### TEKS SUMBER
▼
Karena itu, tiga poros sekolah, asrama/pesantren dan masjid yang berperan
penting dalam pengembangan SDM tapi selama ini terpisah-pisah, harus dapat
diharmonisasikan. Sekolah berfungsi untuk mengintroduksikan kurikulum
pendidikan secara formal sesuai dengan jenjang yang ada. Asrama merupakan
sarana di luar sekolah yang dapat dimanfaatkan untuk mendukung pendidikan formal.
Sikap disiplin, kemandirian, kepemimpinan dan tanggung jawab dapat diciptakan
dalam asrama. Sedangkan masjid merupakan pusat kegiatan keislaman siswa. Di
masjid, siswa akan melakukan shalat berjamaah, pembinaan kepribadian dan
kegiatan lainnya. Jika ketiganya diintegrasikan, diharapkan akan tercipta
budaya sekolah yang ideal.
Orientasinya :
Menguasai ilmu kehidupan (iptek) dimaksudkan agar
umat Islam dapat menjalankan fungsinya sebagai khalifah Allah SWT dengan
baik di muka bumi ini. Lebih dari itu, Islam bahkan menjadikannnya
sebagai fardlu kifayah, yaitu suatu kewajiban yang harus dikerjakan oleh
sebagian rakyat apabila ilmu-ilmu seperti teknik, kedokteran, pertanian dan
sebagainya sangat dibutuhkan umat.
Pendidikan Islam yang merupakan upaya sadar,
terstruktur, terprogram dan sistematis orientasi tujuannya untuk
membentuk manusia yang berkarakter, yakni (1) berkepribadian Islam, (2)
menguasai tsaqofah Islam, (3) menguasai ilmu kehidupan (pengetahuan dan teknologi).
Tujuan
ini merupakan konsekuensi keimanan seorang muslim dalam seluruh aktivitas
kesehariaannya. Identitas kemusliman akan nampak pada kepribadian seorang
muslim, yakni pada pola berpikir (aqliyah) dan pola bersikapnya (nafsiyah) yang
distandarkan pada aqidah Islam. Islam mendorong setiap muslim untuk maju
dengan cara men-taklif-nya (memberi beban hukum) kewajiban menuntut ilmu, baik
ilmu yang berkaitan langsung dengan Islam (tsaqofah Islam) maupun ilmu
pengetahuan umum (iptek).
2.
▲
### CUPLIKAN DATA
▼
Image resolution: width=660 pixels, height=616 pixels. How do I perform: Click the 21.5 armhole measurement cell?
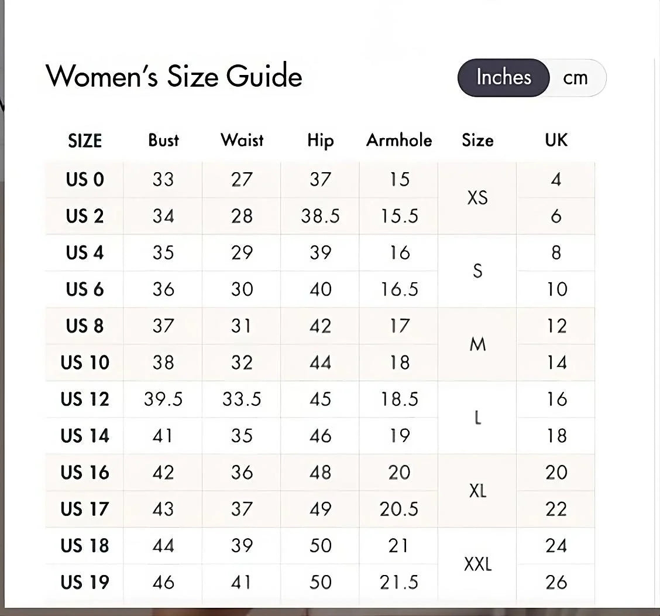[x=399, y=583]
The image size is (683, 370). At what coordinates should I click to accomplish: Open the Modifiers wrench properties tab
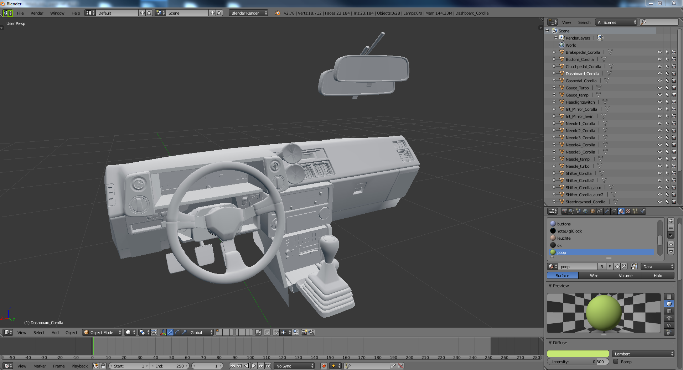(607, 211)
▲
### TUGAS LATIHAN 1
Menurut teks sumber, sikap apa saja yang dapat diciptakan dalam asrama?
### TUGAS LATIHAN 2
Tuliskan kembali secara persis bagian teks sumber yang diawali kata-kata "menguasai tsaqofah Islam, (3)" dan diakhiri kata-kata "pengetahuan umum (iptek).".

### JAWABAN TERTULIS 1
Sikap disiplin, kemandirian, kepemimpinan dan tanggung jawab.

### JAWABAN TERTULIS 2
menguasai tsaqofah Islam, (3) menguasai ilmu kehidupan (pengetahuan dan teknologi).
Tujuan
ini merupakan konsekuensi keimanan seorang muslim dalam seluruh aktivitas
kesehariaannya. Identitas kemusliman akan nampak pada kepribadian seorang
muslim, yakni pada pola berpikir (aqliyah) dan pola bersikapnya (nafsiyah) yang
distandarkan pada aqidah Islam. Islam mendorong setiap muslim untuk maju
dengan cara men-taklif-nya (memberi beban hukum) kewajiban menuntut ilmu, baik
ilmu yang berkaitan langsung dengan Islam (tsaqofah Islam) maupun ilmu
pengetahuan umum (iptek).